Saudamos contudo que o Ministério da Educação esteja receptivo a propostas de melhoria do documento (apesar de entendermos que o prazo deveria ser alargado). Por esse motivo, propomos o seguinte:

- A clarificação da forma como a Educação Artística, nomeadamente o Teatro, deve ser trabalhada no 1º Ciclo de Ensino, de modo a não ser relegada apenas para as Actividades de Enriquecimento Curricular;
- Uma maior presença do Teatro como Actividade de Enriquecimento Curricular (também entendemos que deve haver uma maior articulação entre as AEC e o currículo);
- O estudo da possibilidade de integração de uma disciplina ligada ao Teatro no 2º Ciclo do Ensino Básico, de forma que se elimine, nesta expressão artística, o inexplicável hiato entre o 1º e o 3º ciclo.
- O reforço da presença da disciplina de Teatro durante os 3 anos do 3º Ciclo, acessível a todos os alunos;
- A criação de um Curso Geral de Artes do Espectáculo, no Ensino Secundário, para os alunos que pretendam prosseguir estudos superiores nesta área;
- A recuperação da disciplina de Oficina de Expressão Dramática como opção para os alunos do Ensino Secundário que estudem noutras áreas, mas que pretendam desenvolver algumas das capacidades acima citadas;
- O aumento da oferta de cursos profissionais de Teatro;
- A criação de um grupo de docência na área do Teatro;

Embora este documento seja elaborado no âmbito de uma proposta de alteração curricular, reforçamos a necessidade de reconhecimento dos docentes com formação, os quais têm desenvolvido (quando conseguem colocação!) um trabalho meritório que não tem sido valorizado. Apesar de profissionalizados, não possuem grupo de docência, não são tratados como professores (mas como “Técnicos Especiais”), estão sujeitos a concursos por oferta de escola com critérios díspares (em muitos casos, desonestos, como é de conhecimento público), não podem aceder a horários completos e os contratos são precários.

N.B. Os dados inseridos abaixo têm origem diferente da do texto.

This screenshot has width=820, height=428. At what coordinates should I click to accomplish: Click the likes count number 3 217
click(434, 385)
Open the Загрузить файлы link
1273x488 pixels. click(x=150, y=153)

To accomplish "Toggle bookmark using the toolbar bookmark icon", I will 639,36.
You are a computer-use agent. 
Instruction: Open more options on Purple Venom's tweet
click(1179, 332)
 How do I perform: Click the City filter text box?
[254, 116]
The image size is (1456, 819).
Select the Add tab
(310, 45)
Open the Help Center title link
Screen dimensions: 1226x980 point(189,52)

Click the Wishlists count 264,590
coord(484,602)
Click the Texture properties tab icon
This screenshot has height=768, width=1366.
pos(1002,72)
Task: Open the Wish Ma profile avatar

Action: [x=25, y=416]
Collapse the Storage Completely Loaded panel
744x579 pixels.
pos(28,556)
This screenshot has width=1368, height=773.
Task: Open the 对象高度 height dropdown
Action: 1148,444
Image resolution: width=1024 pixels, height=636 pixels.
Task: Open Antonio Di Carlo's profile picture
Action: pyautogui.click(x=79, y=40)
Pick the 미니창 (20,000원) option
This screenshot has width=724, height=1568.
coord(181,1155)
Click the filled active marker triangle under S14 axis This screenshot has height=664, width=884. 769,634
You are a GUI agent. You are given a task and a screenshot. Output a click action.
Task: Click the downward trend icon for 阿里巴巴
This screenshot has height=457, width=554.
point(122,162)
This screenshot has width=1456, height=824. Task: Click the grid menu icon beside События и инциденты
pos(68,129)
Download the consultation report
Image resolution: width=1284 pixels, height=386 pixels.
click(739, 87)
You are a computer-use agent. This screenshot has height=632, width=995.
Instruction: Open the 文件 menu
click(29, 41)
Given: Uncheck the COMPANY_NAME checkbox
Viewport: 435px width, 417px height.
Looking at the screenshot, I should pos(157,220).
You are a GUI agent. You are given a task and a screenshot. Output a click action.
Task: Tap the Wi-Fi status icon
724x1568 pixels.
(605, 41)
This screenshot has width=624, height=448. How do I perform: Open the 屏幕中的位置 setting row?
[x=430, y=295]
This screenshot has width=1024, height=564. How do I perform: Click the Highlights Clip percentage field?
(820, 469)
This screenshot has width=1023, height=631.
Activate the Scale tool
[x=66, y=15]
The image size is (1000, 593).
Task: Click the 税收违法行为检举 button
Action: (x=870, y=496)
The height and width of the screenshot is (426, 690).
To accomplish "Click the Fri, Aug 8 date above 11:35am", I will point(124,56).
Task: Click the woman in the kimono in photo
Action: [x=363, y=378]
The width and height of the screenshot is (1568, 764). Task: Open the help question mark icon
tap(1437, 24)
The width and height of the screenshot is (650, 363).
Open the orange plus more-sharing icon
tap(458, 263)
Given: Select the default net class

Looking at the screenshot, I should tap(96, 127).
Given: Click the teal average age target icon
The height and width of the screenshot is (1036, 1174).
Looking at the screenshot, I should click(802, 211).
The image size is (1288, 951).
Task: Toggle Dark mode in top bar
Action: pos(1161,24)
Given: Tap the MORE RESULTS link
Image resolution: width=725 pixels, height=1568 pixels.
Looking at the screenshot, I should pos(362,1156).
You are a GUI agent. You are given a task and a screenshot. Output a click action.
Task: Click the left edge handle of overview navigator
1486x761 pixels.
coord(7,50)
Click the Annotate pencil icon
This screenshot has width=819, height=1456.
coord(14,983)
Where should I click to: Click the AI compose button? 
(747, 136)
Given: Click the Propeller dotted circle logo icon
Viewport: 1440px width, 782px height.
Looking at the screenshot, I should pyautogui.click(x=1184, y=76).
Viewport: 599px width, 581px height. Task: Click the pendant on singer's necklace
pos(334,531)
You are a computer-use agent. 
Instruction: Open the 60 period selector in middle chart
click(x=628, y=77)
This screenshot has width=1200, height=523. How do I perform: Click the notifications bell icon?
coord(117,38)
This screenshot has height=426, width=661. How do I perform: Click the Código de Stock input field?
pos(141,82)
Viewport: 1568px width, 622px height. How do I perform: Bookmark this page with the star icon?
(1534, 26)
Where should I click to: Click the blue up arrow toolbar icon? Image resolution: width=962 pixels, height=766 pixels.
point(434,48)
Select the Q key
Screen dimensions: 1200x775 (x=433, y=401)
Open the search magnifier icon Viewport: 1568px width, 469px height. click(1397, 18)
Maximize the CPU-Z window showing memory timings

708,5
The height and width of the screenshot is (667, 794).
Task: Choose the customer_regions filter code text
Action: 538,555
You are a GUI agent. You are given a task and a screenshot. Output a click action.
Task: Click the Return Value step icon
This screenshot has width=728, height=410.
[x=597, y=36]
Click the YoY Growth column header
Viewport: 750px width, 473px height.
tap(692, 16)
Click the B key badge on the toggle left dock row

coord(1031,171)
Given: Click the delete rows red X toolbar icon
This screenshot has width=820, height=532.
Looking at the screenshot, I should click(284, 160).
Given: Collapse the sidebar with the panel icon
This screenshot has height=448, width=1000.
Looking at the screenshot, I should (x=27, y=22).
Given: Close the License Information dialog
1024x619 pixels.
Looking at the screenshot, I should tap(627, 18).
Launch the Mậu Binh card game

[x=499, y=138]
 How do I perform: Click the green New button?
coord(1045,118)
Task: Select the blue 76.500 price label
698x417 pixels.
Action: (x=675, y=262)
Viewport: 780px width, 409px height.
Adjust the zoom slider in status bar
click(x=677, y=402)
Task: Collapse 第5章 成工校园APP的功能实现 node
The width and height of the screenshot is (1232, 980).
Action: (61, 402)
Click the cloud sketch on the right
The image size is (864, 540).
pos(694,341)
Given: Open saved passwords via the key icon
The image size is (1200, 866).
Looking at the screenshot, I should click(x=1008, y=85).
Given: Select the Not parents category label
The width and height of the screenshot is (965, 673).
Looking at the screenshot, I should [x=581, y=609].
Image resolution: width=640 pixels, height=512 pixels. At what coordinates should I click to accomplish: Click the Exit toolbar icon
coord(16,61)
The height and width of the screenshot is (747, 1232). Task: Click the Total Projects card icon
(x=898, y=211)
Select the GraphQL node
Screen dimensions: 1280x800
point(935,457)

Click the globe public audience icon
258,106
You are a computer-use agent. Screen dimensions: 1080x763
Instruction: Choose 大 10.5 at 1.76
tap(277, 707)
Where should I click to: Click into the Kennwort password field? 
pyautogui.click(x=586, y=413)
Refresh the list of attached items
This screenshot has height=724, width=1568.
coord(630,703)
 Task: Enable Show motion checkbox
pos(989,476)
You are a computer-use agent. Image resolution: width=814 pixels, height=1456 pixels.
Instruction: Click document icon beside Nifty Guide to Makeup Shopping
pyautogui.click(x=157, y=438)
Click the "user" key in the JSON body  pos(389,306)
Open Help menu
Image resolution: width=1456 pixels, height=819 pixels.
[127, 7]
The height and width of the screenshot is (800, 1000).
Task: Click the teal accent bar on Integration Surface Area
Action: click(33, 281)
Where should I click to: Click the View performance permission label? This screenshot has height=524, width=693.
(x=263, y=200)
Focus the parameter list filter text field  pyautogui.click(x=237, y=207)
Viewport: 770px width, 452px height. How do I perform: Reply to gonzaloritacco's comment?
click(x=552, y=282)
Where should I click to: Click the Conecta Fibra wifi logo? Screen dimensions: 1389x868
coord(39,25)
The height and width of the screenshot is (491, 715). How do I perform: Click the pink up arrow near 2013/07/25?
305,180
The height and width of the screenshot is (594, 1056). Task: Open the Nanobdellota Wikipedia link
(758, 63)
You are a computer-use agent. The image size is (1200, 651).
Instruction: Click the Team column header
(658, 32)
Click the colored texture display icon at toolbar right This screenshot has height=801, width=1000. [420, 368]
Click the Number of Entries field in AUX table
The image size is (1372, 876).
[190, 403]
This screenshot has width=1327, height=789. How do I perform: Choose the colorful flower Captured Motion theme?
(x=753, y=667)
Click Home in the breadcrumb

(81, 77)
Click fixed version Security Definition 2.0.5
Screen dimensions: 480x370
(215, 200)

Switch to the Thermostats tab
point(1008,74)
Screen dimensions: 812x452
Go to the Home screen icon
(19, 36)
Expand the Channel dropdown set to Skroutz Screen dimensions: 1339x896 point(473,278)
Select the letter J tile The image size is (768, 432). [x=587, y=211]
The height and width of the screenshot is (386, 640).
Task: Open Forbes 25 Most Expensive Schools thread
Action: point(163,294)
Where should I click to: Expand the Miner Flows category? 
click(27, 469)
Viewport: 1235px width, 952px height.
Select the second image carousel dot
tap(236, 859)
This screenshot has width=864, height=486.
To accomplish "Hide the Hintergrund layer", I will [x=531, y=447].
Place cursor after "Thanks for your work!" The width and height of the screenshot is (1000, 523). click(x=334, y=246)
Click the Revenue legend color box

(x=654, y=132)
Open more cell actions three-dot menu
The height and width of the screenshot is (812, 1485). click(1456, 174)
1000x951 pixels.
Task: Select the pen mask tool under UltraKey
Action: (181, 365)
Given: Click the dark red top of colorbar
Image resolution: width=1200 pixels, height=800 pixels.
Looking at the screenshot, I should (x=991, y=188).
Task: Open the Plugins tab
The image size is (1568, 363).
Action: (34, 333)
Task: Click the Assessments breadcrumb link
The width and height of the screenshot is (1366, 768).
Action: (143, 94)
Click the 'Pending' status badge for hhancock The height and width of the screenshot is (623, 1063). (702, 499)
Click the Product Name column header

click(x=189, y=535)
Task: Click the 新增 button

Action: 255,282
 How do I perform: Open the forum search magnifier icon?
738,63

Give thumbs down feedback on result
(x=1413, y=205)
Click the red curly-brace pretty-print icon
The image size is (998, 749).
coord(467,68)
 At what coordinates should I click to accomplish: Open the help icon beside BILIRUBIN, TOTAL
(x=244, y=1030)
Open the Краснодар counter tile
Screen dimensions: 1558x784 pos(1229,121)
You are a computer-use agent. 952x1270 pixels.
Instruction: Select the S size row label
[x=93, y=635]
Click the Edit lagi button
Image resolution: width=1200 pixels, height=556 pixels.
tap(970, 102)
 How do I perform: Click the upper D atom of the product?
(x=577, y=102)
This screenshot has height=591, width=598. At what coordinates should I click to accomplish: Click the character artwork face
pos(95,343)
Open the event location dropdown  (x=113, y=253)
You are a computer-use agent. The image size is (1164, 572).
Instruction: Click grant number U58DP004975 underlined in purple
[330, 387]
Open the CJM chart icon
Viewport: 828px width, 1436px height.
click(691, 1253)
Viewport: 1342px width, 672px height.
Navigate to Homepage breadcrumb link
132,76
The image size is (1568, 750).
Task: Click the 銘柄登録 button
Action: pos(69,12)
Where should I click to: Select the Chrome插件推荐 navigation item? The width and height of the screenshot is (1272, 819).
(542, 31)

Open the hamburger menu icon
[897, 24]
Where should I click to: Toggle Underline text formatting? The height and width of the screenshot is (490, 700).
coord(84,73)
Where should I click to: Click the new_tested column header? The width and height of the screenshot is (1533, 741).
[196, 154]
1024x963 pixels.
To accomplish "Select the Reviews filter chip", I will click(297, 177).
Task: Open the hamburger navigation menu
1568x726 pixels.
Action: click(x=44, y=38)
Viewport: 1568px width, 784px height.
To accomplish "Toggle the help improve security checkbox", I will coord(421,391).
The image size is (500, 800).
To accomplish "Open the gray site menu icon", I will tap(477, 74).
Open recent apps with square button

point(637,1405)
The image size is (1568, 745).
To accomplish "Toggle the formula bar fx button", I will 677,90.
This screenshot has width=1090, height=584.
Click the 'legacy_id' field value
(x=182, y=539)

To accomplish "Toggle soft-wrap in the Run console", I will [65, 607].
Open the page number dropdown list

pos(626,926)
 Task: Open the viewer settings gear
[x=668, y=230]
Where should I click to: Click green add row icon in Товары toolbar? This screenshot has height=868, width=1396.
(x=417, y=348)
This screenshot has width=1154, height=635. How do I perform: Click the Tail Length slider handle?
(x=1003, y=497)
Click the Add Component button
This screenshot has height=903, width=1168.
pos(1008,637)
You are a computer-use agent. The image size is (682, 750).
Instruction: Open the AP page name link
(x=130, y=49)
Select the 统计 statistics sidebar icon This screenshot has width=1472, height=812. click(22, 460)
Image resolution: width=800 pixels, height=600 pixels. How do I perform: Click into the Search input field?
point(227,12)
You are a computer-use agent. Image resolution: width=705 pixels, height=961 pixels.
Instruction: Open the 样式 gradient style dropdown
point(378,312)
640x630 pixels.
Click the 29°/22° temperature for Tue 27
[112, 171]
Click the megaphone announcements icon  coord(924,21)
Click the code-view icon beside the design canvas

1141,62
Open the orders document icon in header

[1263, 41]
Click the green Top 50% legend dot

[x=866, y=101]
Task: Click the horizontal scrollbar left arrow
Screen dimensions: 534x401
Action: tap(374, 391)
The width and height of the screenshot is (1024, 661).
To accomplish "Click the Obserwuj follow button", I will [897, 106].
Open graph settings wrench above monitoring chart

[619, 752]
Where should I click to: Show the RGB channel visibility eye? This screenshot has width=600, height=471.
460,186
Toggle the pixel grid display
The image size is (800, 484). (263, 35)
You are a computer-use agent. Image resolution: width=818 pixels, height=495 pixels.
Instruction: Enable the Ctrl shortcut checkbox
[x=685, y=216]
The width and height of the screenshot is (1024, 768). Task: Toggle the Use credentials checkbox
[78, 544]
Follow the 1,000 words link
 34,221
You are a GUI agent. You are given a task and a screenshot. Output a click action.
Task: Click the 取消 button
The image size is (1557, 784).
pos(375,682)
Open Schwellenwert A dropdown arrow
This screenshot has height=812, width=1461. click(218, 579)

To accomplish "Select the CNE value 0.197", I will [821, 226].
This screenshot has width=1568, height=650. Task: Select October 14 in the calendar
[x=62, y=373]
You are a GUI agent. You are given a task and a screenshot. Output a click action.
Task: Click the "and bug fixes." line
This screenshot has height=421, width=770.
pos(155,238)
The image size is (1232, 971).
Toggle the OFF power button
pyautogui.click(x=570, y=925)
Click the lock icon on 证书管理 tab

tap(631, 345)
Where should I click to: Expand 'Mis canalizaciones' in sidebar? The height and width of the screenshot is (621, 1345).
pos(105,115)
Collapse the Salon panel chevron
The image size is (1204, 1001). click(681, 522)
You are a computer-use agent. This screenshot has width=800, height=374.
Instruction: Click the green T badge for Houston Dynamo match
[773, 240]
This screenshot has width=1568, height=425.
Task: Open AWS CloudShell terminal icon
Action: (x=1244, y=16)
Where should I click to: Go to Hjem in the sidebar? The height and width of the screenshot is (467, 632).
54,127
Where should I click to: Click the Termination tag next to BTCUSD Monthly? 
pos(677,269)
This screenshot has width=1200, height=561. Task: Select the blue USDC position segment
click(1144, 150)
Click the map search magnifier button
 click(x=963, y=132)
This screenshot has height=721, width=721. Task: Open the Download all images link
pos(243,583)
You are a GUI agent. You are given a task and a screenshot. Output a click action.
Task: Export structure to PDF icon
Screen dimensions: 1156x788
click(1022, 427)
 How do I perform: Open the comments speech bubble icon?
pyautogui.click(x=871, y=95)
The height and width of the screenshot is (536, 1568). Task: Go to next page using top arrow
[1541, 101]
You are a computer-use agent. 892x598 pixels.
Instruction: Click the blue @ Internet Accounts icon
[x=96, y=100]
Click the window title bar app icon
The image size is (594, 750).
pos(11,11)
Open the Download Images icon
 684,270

É, pois, importante que os professores de Teatro-Educação, com formação científica, artística e pedagógica, tenham acesso a um grupo disciplinar, a uma carreira docente e não sejam substituídos por professores de outras áreas, “com curiosidade” em leccionar Expressão Dramática sem terem, em inúmeros casos, o mínimo conhecimento da linguagem teatral.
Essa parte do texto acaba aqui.